RP 1173 will build upon existing safety requirements to further monitor and measure the effectiveness of pipeline activities with a "plan, do, check, and act" philosophy that requires periodic reviews and applies changes or corrections to activities as needed, API Midstream Director Robin Rorick said.

"This new standard gives operators a holistic framework to identify and address safety concerns for a pipeline's entire life cycle," Rorick said.

API released the standard on July 8, one day after the US House Energy and Commerce Committee's Energy and Power Subcommittee announced it would hold a pipeline safety hearing on July 14. PHMSA proposed new federal pipeline accident notification requirements on July 1 (OGJ Online, July 2, 2015).

RP 1173 was developed and published using API's American National Standards Institute accredited process that is open, transparent, and ensures that the best minds from government, academia, industry, and the public fully participate, the association said.

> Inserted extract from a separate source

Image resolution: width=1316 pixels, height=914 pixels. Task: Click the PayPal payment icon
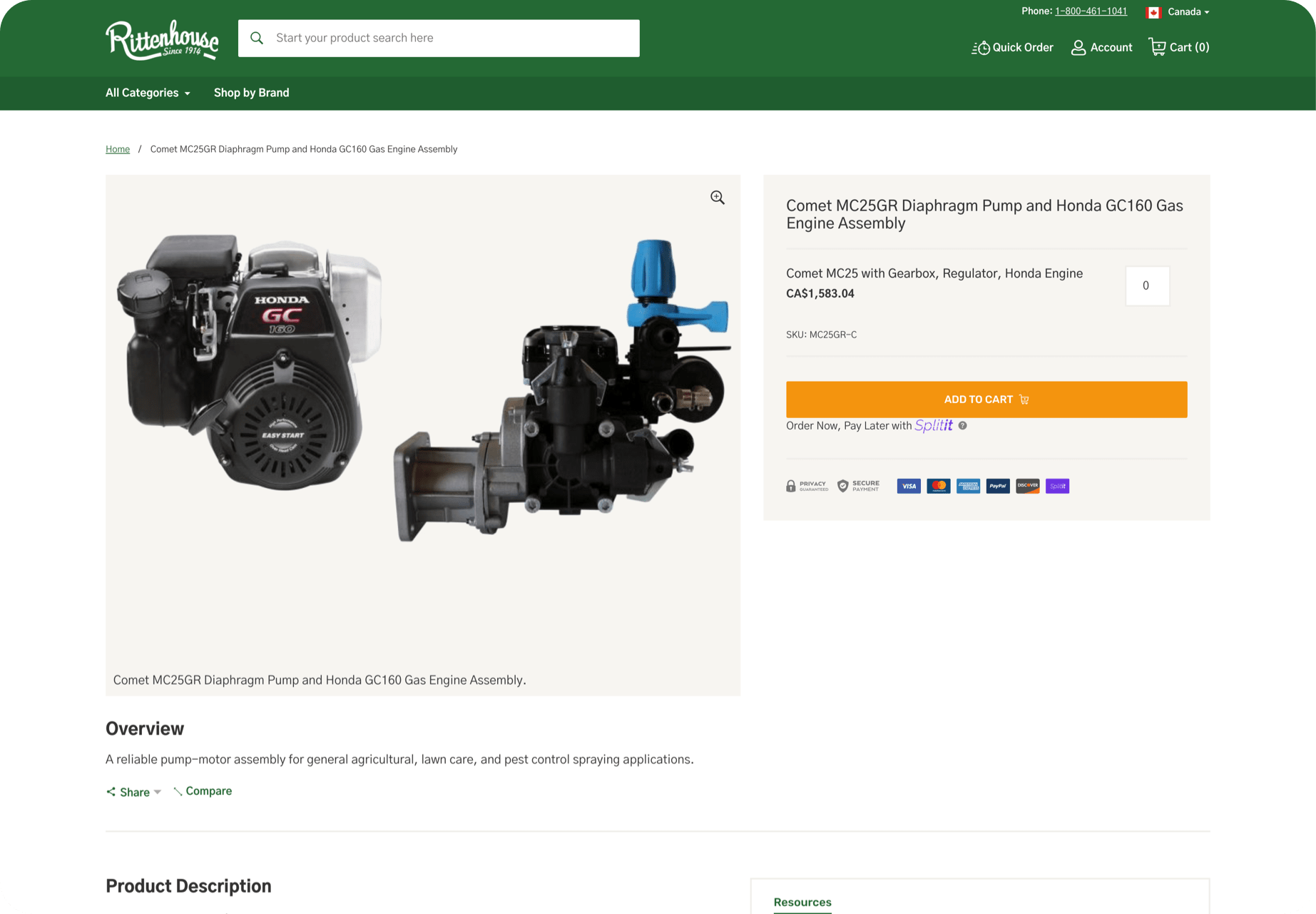pyautogui.click(x=997, y=486)
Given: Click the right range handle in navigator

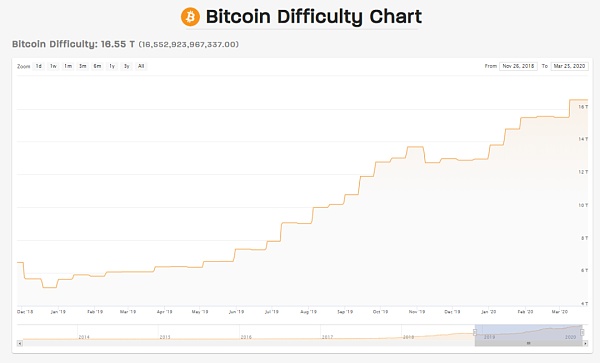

Origin lets contract for Otway basin fields

Origin Energy Ltd., Sydney, has let a $1.3 million (Aus.) contract to Wood Group Kenny for provision of a detailed engineering design for the onshore pipelines related to Halladale, Black Watch, and Speculant natural gas fields in the Otway basin just offshore western Victoria.

The three fields are in inshore Victorian state waters and because of nearby sensitive marine environments the development wells are being planned with wellheads on land using extended-reach drilling technology to reach reservoirs offshore.

The wells will be tied back to the existing Otway gas plant near Port Campbell.

The work involves detailed design of onshore raw gas and mono-ethylene glycol pipelines from the well site to the gas plant.

Construction is scheduled to begin by yearend.

Speculant-1 wildcat was drilled in 2014 and found a 145-m gas column close to previously discovered Halladale and Black Watch fields. The development program incorporating all three discoveries was approved in October 2014.

Gas produced will be sold into the Victorian domestic grid.